Stammler recalls clients expressing a
widespread reluctance to invest money in risky assets for more than
half a year – significantly reducing growth and recovery
potential.
“In the first half of [2009] we had no [client]
movement whatsoever; not out, not in, because people were holding
back and the people we were trying to get as new clients were
sitting tight,” Stammler says.
“They had their money in cash accounts and they
just did not know what to do. They were scared to hell that the
rest of the money would go down the drain as well and they were not
able to move.”
It was only in the second half of 2009, that
the mood began to lift, with clients reinvesting in equities and
new clients climbing on board.

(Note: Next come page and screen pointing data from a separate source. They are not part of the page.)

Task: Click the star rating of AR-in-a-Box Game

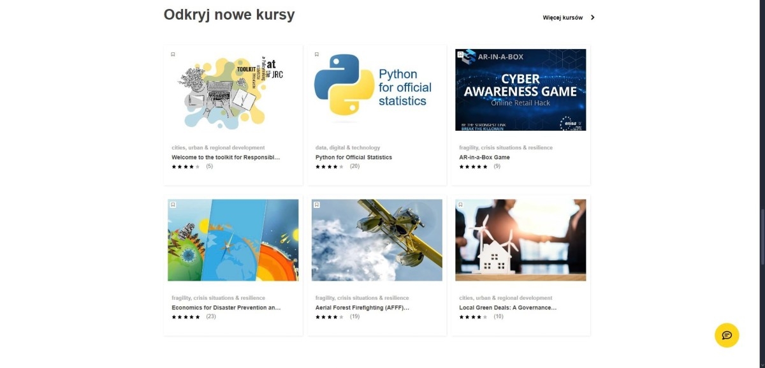Action: pos(473,166)
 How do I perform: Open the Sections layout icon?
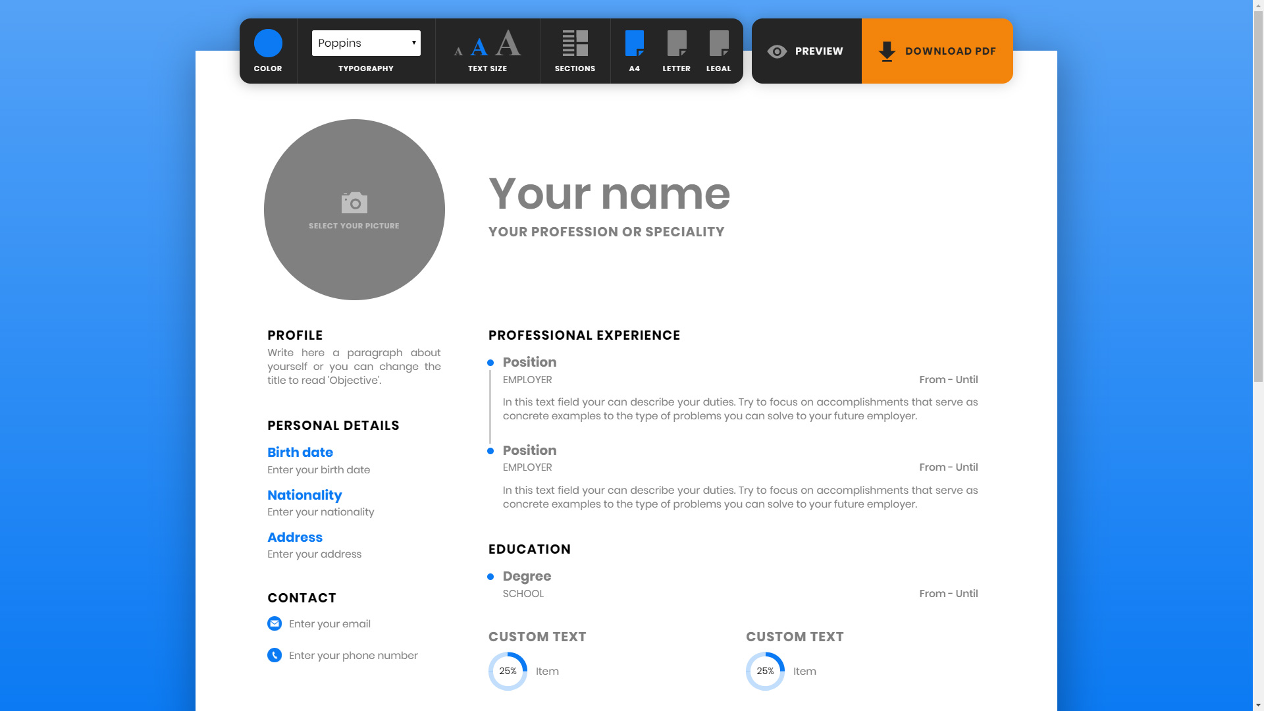pos(575,43)
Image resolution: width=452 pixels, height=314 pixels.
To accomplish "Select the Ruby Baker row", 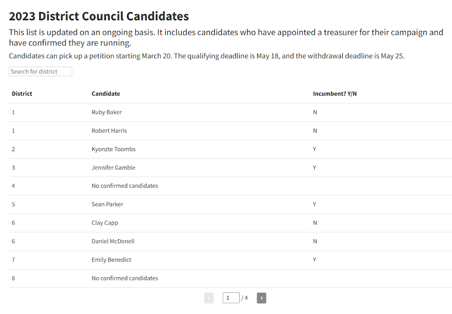I will pos(107,112).
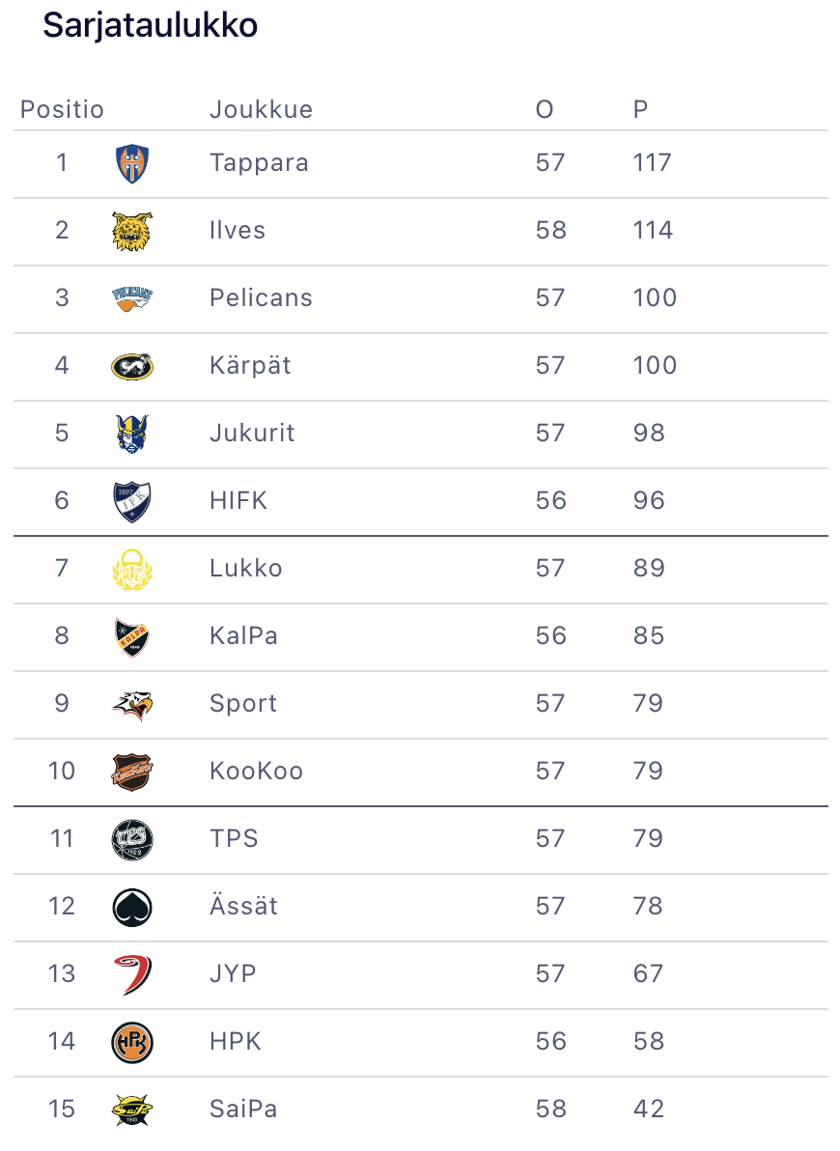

In the past year, AuM across the
whole group have grown by €1bn.
In spite of the change in appetite, the firm
has not lost sight of the irrational nature of markets, investors
or regulatory institutions.
“Now the world is getting back to normal and
that is also dangerous because not so much has changed yet. It is
still a period of easy money,” Stammler cautions. “You never know
when the central banks will stop easing money and cutting back on
that and what the ripple effects of that will be. There are a lot
of other things to come so there is still a huge uncertainty we
have to deal with.”
Market turmoil may be far from over but with
its careful and analytical approach, Feri Family Trust looks set to
navigate confidently through the current uncertainty.